#### Collected data entries:

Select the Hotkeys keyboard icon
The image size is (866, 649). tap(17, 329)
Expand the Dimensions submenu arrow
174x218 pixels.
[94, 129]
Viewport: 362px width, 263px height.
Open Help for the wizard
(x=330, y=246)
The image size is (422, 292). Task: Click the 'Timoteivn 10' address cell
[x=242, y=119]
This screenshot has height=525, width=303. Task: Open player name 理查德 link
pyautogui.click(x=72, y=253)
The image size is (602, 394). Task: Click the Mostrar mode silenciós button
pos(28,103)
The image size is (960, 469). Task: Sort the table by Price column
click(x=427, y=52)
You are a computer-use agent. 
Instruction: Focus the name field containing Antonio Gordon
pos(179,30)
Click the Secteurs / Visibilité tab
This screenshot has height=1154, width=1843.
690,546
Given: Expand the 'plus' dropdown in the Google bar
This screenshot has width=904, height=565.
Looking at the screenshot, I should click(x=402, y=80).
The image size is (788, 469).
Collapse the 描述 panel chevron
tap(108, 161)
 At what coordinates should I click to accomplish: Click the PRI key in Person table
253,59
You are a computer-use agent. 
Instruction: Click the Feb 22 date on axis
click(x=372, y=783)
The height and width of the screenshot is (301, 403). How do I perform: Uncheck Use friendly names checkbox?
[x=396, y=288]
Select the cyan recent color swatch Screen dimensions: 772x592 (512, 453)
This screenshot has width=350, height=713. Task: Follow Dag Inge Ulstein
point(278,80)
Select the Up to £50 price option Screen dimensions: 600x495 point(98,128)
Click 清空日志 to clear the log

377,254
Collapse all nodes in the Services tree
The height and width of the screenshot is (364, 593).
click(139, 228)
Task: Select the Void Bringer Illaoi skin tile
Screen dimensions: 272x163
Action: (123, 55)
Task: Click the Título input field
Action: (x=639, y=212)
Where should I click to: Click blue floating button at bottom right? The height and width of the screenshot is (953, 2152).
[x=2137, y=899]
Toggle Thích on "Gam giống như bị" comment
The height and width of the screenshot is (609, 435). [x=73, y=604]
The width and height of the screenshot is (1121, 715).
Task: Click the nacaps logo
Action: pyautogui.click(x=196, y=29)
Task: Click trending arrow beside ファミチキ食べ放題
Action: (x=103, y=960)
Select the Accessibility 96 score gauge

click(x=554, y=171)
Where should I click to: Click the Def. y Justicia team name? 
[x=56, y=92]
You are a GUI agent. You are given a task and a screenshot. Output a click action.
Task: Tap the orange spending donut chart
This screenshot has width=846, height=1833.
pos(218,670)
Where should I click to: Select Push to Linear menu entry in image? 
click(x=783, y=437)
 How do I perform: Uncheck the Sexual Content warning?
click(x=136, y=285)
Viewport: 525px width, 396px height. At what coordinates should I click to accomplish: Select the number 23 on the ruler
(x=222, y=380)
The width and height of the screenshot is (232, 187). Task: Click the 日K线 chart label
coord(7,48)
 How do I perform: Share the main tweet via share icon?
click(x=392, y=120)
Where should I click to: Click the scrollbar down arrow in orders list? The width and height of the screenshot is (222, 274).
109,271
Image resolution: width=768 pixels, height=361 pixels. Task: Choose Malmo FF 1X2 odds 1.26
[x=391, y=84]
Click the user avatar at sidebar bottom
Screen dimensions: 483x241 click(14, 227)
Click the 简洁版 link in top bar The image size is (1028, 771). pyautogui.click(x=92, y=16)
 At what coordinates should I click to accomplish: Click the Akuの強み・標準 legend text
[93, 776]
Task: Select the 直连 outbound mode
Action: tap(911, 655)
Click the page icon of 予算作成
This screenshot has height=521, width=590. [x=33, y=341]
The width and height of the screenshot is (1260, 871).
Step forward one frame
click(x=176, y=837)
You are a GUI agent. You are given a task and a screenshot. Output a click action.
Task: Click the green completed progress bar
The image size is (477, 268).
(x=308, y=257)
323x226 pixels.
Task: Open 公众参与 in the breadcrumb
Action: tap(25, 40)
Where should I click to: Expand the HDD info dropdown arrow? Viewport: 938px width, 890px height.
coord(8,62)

#### TASK DIRECTIONS:
Each record above is to be printed again exactly as written.

#### TASK RESULT:
Select the Hotkeys keyboard icon
The image size is (866, 649). tap(17, 329)
Expand the Dimensions submenu arrow
174x218 pixels.
[94, 129]
Viewport: 362px width, 263px height.
Open Help for the wizard
(x=330, y=246)
The image size is (422, 292). Task: Click the 'Timoteivn 10' address cell
[x=242, y=119]
This screenshot has height=525, width=303. Task: Open player name 理查德 link
pyautogui.click(x=72, y=253)
The image size is (602, 394). Task: Click the Mostrar mode silenciós button
pos(28,103)
The image size is (960, 469). Task: Sort the table by Price column
click(x=427, y=52)
You are a computer-use agent. 
Instruction: Focus the name field containing Antonio Gordon
pos(179,30)
Click the Secteurs / Visibilité tab
This screenshot has height=1154, width=1843.
690,546
Given: Expand the 'plus' dropdown in the Google bar
This screenshot has width=904, height=565.
Looking at the screenshot, I should click(x=402, y=80).
The image size is (788, 469).
Collapse the 描述 panel chevron
tap(108, 161)
 At what coordinates should I click to accomplish: Click the PRI key in Person table
253,59
You are a computer-use agent. 
Instruction: Click the Feb 22 date on axis
click(x=372, y=783)
The height and width of the screenshot is (301, 403). How do I perform: Uncheck Use friendly names checkbox?
[x=396, y=288]
Select the cyan recent color swatch Screen dimensions: 772x592 (512, 453)
This screenshot has width=350, height=713. Task: Follow Dag Inge Ulstein
point(278,80)
Select the Up to £50 price option Screen dimensions: 600x495 point(98,128)
Click 清空日志 to clear the log

377,254
Collapse all nodes in the Services tree
The height and width of the screenshot is (364, 593).
click(139, 228)
Task: Select the Void Bringer Illaoi skin tile
Screen dimensions: 272x163
Action: (123, 55)
Task: Click the Título input field
Action: (x=639, y=212)
Where should I click to: Click blue floating button at bottom right? The height and width of the screenshot is (953, 2152).
[x=2137, y=899]
Toggle Thích on "Gam giống như bị" comment
The height and width of the screenshot is (609, 435). [x=73, y=604]
The width and height of the screenshot is (1121, 715).
Task: Click the nacaps logo
Action: pyautogui.click(x=196, y=29)
Task: Click trending arrow beside ファミチキ食べ放題
Action: (x=103, y=960)
Select the Accessibility 96 score gauge

click(x=554, y=171)
Where should I click to: Click the Def. y Justicia team name? 
[x=56, y=92]
You are a GUI agent. You are given a task and a screenshot. Output a click action.
Task: Tap the orange spending donut chart
This screenshot has width=846, height=1833.
pos(218,670)
Where should I click to: Select Push to Linear menu entry in image? 
click(x=783, y=437)
 How do I perform: Uncheck the Sexual Content warning?
click(x=136, y=285)
Viewport: 525px width, 396px height. At what coordinates should I click to accomplish: Select the number 23 on the ruler
(x=222, y=380)
The width and height of the screenshot is (232, 187). Task: Click the 日K线 chart label
coord(7,48)
 How do I perform: Share the main tweet via share icon?
click(x=392, y=120)
Where should I click to: Click the scrollbar down arrow in orders list? The width and height of the screenshot is (222, 274).
109,271
Image resolution: width=768 pixels, height=361 pixels. Task: Choose Malmo FF 1X2 odds 1.26
[x=391, y=84]
Click the user avatar at sidebar bottom
Screen dimensions: 483x241 click(14, 227)
Click the 简洁版 link in top bar The image size is (1028, 771). pyautogui.click(x=92, y=16)
 At what coordinates should I click to accomplish: Click the Akuの強み・標準 legend text
[93, 776]
Task: Select the 直连 outbound mode
Action: tap(911, 655)
Click the page icon of 予算作成
This screenshot has height=521, width=590. [x=33, y=341]
The width and height of the screenshot is (1260, 871).
Step forward one frame
click(x=176, y=837)
You are a GUI agent. You are given a task and a screenshot. Output a click action.
Task: Click the green completed progress bar
The image size is (477, 268).
(x=308, y=257)
323x226 pixels.
Task: Open 公众参与 in the breadcrumb
Action: tap(25, 40)
Where should I click to: Expand the HDD info dropdown arrow? Viewport: 938px width, 890px height.
coord(8,62)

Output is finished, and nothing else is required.